### SELECTED EXCERPT
# # # # # # #

June 19, 1995 [NOT FOR PUBLICATION]
UNITED STATES COURT OF APPEALS
FOR THE FIRST CIRCUIT
No. 94-1598
TIDEMARK BANK FOR SAVINGS, F.S.B.,
Plaintiff - Appellant,
v.
PETER R. MORRIS, AN INDIVIDUAL,
AND MARSHALL AND STEVENS INCORPORATED,
Defendants - Appellees.
APPEAL FROM THE UNITED STATES DISTRICT COURT
FOR THE DISTRICT OF MASSACHUSETTS
[Hon. Patricia Saris, U.S. District Judge]
[Hon. A. David Mazzone, U.S. District Judge]
Before
Torruella, Chief Judge,
Boudin, Circuit Judge,
and Barbadoro,* District Judge.
Frederic N. Halstrom, with whom Halstrom Law Offices, PC was
on brief for appellant.
Joseph P. Musacchio, with whom Stephen W. Sutton and Melick
& Porter were on brief for appellee Marshal and Stevens, Inc.
* Of the District of New Hampshire, sitting by designation.
BARBADORO, District Judge. The plaintiff, Tidemark
BARBADORO, District Judge.
Bank for Savings, F.S.B. ("Tidemark"),1 appeals from summary
judgment granted in favor of the defendant, Marshall and Stevens,
Inc. Tidemark argues that the district court erred in its
choice-of-law analysis and, as a result, applied the wrong
substantive legal standard. Finding no error in the choice of
law, we affirm the district court's order.

# # # # # # #

### DATA RECORDS

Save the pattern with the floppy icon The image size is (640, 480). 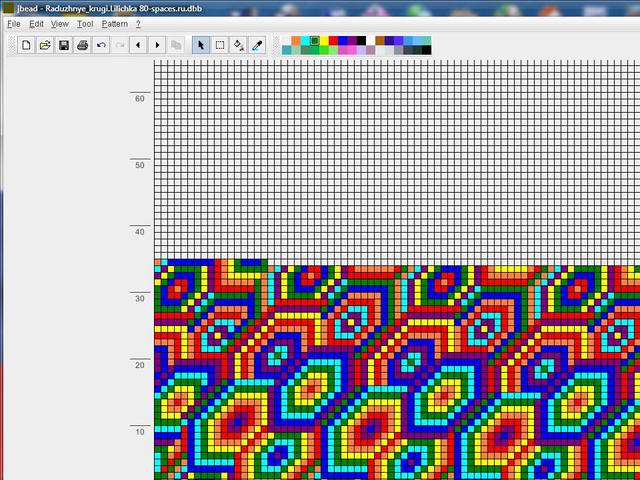click(x=64, y=45)
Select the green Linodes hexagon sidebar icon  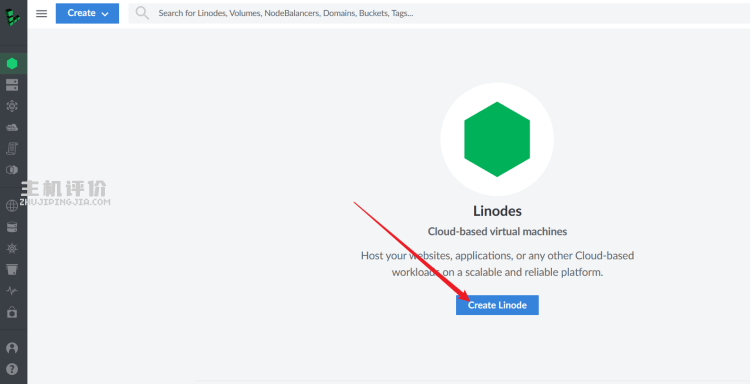click(x=12, y=64)
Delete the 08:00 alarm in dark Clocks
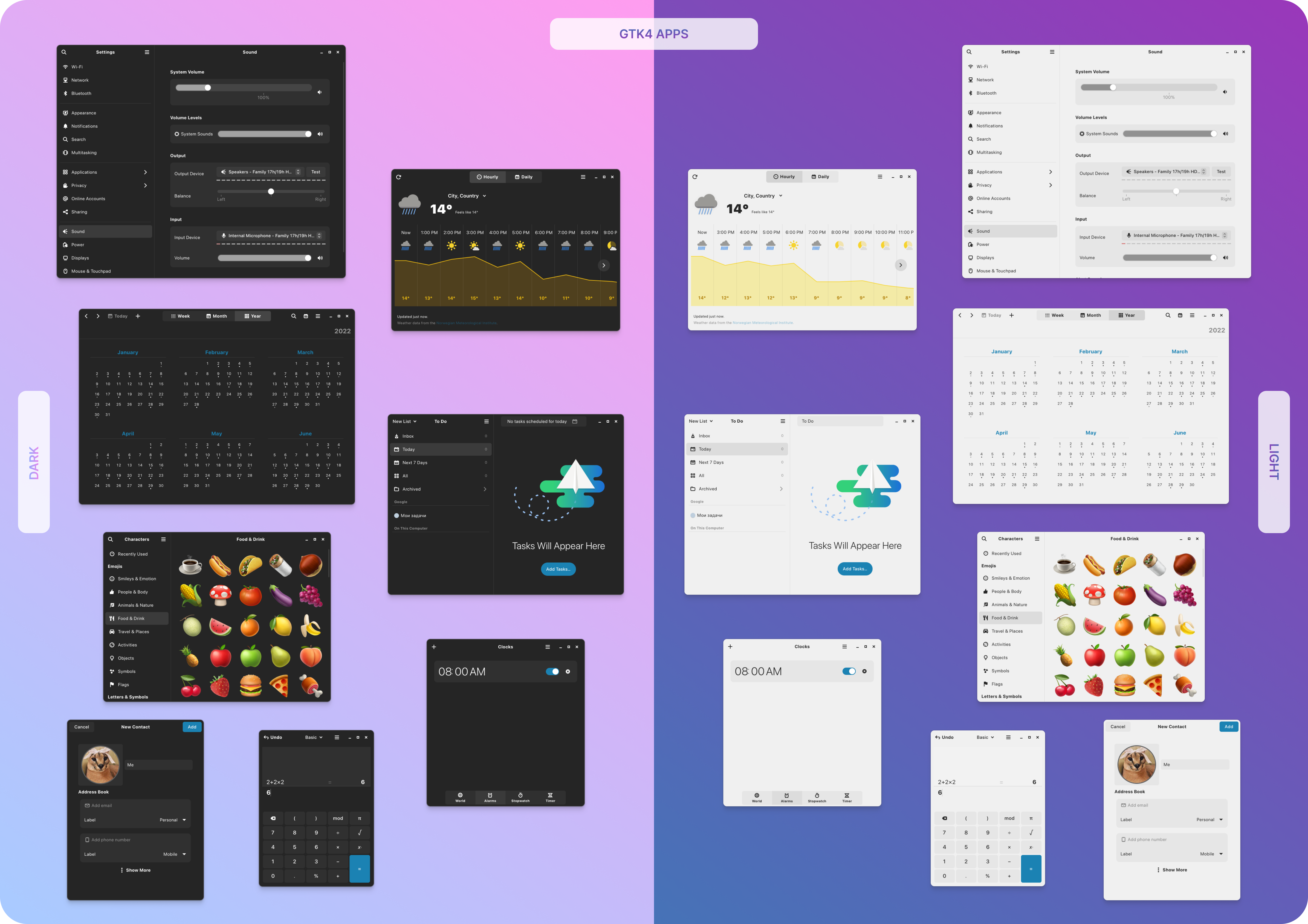 (x=568, y=672)
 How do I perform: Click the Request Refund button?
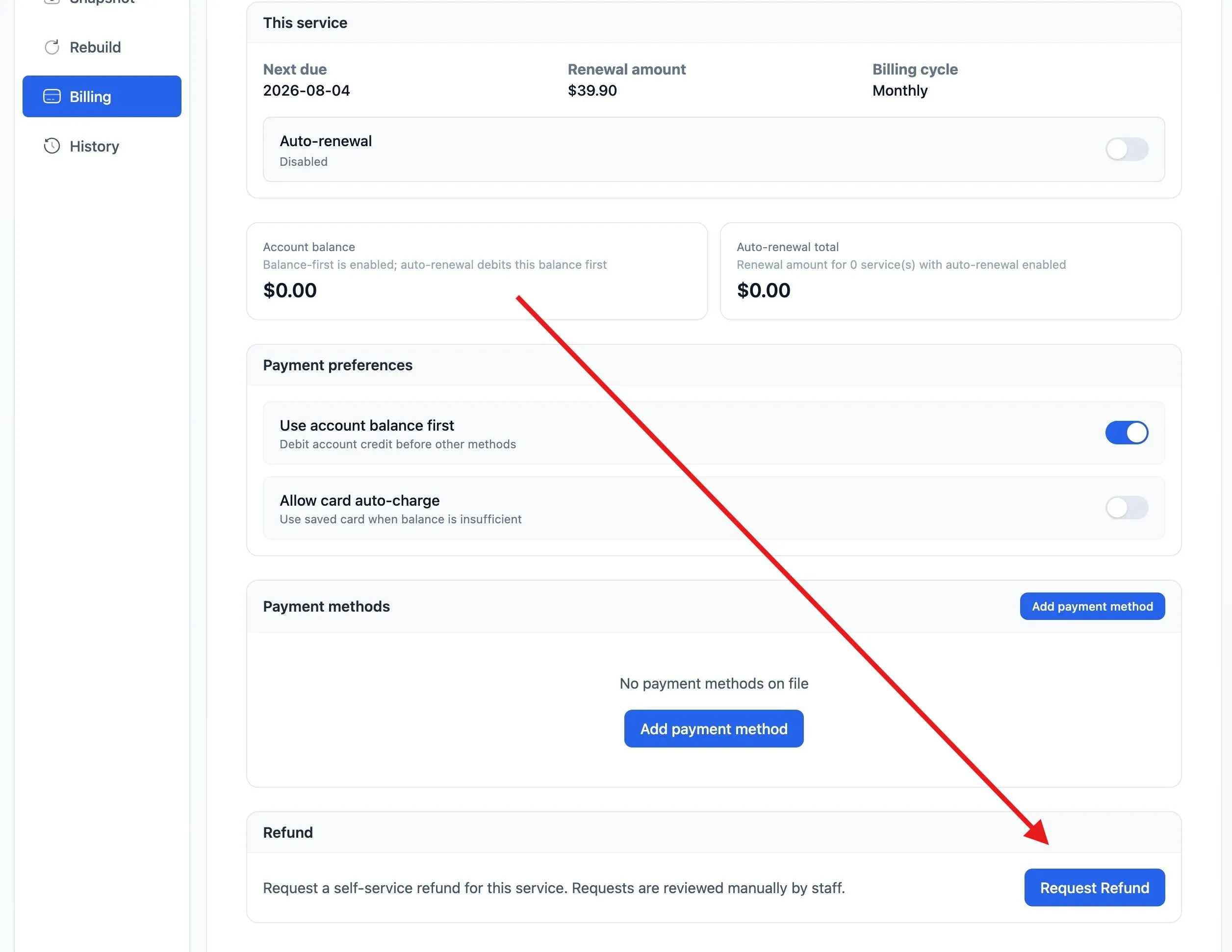pos(1094,888)
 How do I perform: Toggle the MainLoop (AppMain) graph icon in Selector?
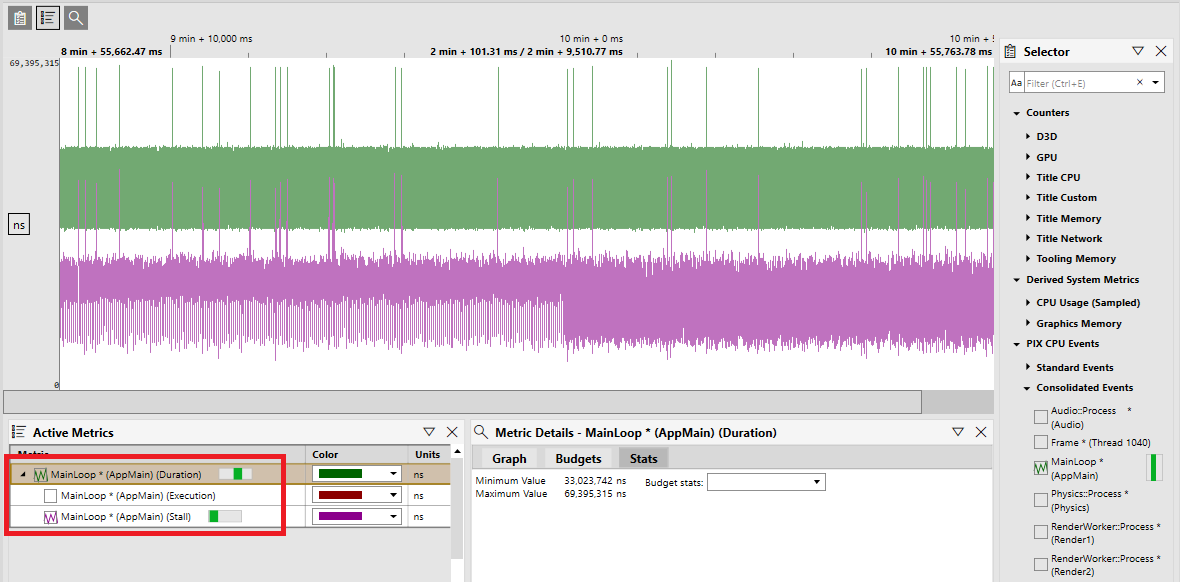tap(1041, 468)
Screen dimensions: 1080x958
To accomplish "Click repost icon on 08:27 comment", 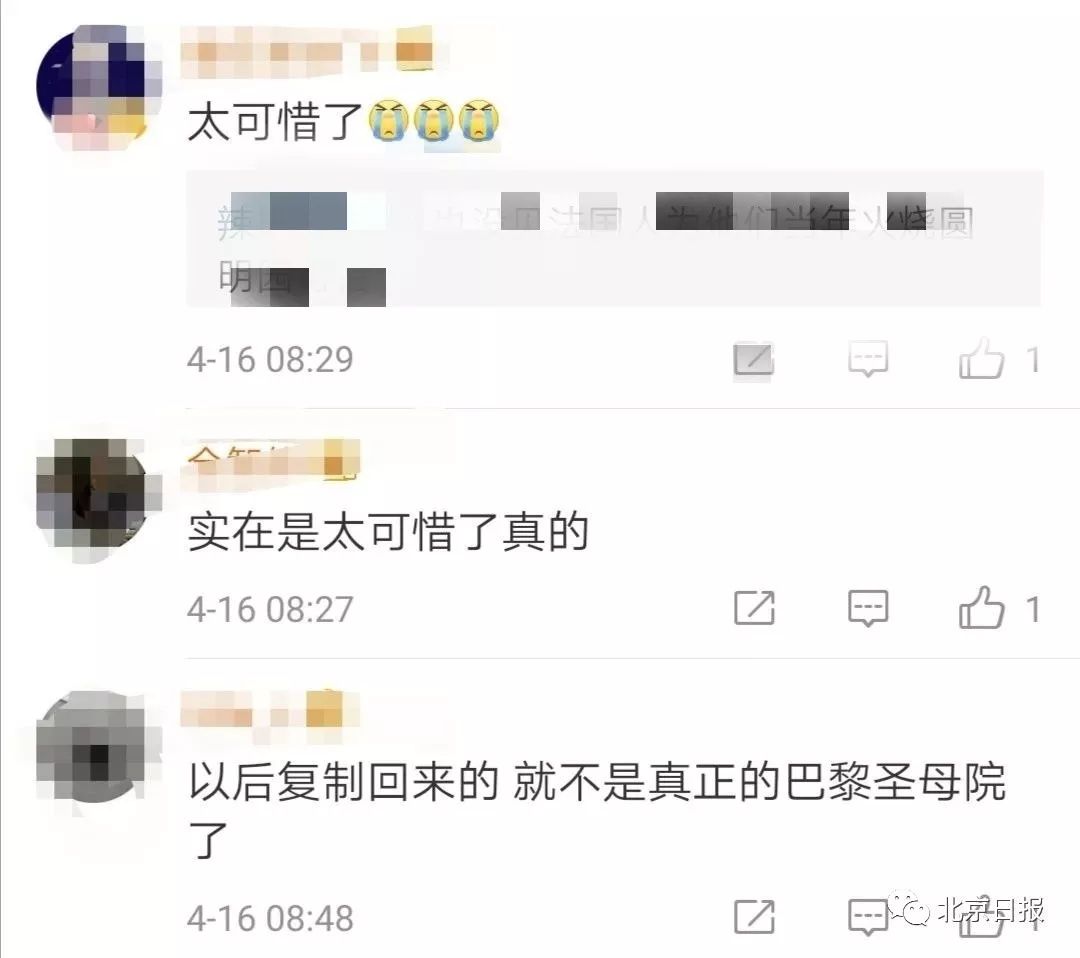I will click(754, 607).
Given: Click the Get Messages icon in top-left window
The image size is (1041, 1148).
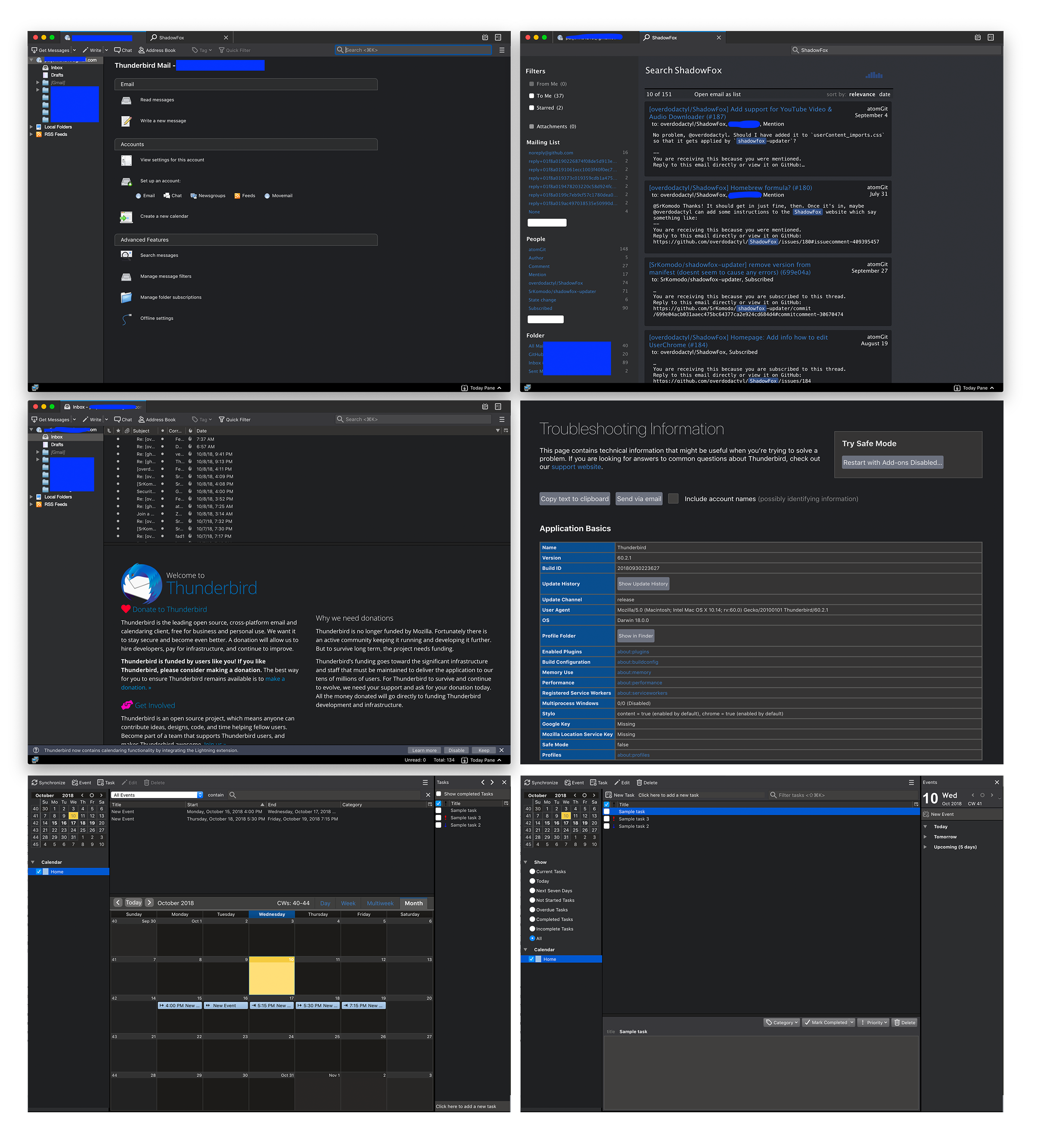Looking at the screenshot, I should coord(34,50).
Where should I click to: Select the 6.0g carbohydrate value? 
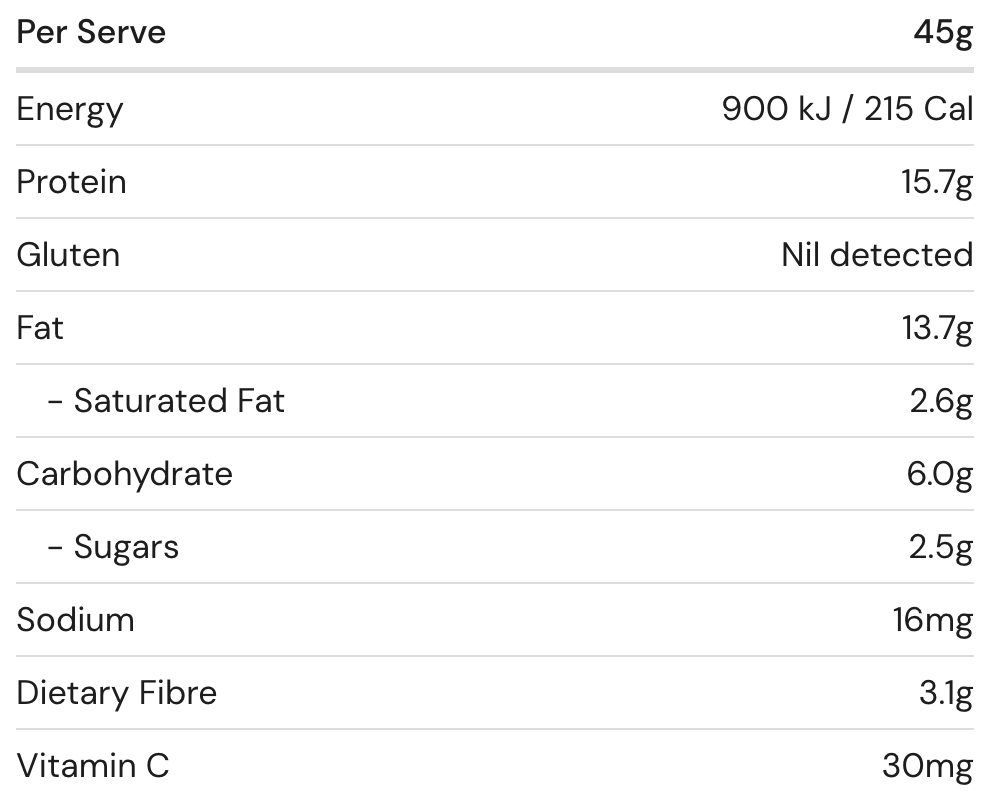tap(939, 474)
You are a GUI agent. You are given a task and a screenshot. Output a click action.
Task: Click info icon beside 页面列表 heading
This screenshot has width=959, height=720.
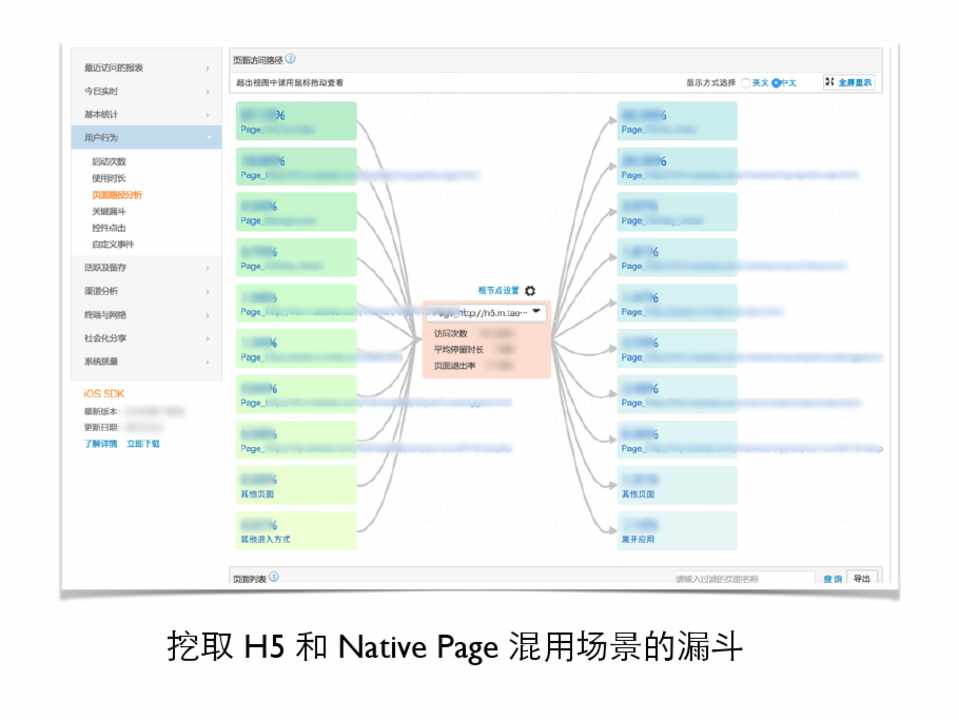coord(274,577)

# # # # # # #

### WORK TO COMPLETE
A. Could you copy the records word for word, starting at the line that contains "You are a GUI" and going through the last line of the records? Leave out the pictures.
B. How would the appeals court opinion on Tidemark Bank's summary judgment appeal go on from its final sentence? Write the next part.

### TASK-BY-TASK OUTPUTS
A.
You are a GUI agent. You are given a task and a screenshot. Output a click action.
Task: Click info icon beside 页面列表 heading
This screenshot has width=959, height=720.
coord(274,577)

B.
I. BACKGROUND
I. BACKGROUND
In 1985, Peter Morris received a $2 million
construction loan from Tidemark to build a summer vacation house
on Martha's Vineyard in Massachusetts. Morris decided to
refinance the loan in 1987, and this time Tidemark agreed to loan
Morris $3.5 million subject to several conditions, including a
requirement that Morris have the property appraised. Morris
engaged Marshall and Stevens to prepare the appraisal, which
valued the property at $5.5 million. Tidemark then made the loan
in reliance on the appraisal and obtained a first mortgage on the
Martha's Vineyard property. Morris subsequently defaulted.
After foreclosure, Tidemark sold the property at a substantial
loss.
Tidemark is a Virginia savings institution with its
principle place of business in Newport News, Virginia. Marshall
1 Newport News Savings Bank was the plaintiff during the
proceedings in district court. In August 1993, Tidemark Bank for
Savings, F.S.B., was substituted for Newport News Savings Bank.
Although the district court refers to the plaintiff as "Newport,"
we use "Tidemark," which has been the plaintiff's name during the
appeal.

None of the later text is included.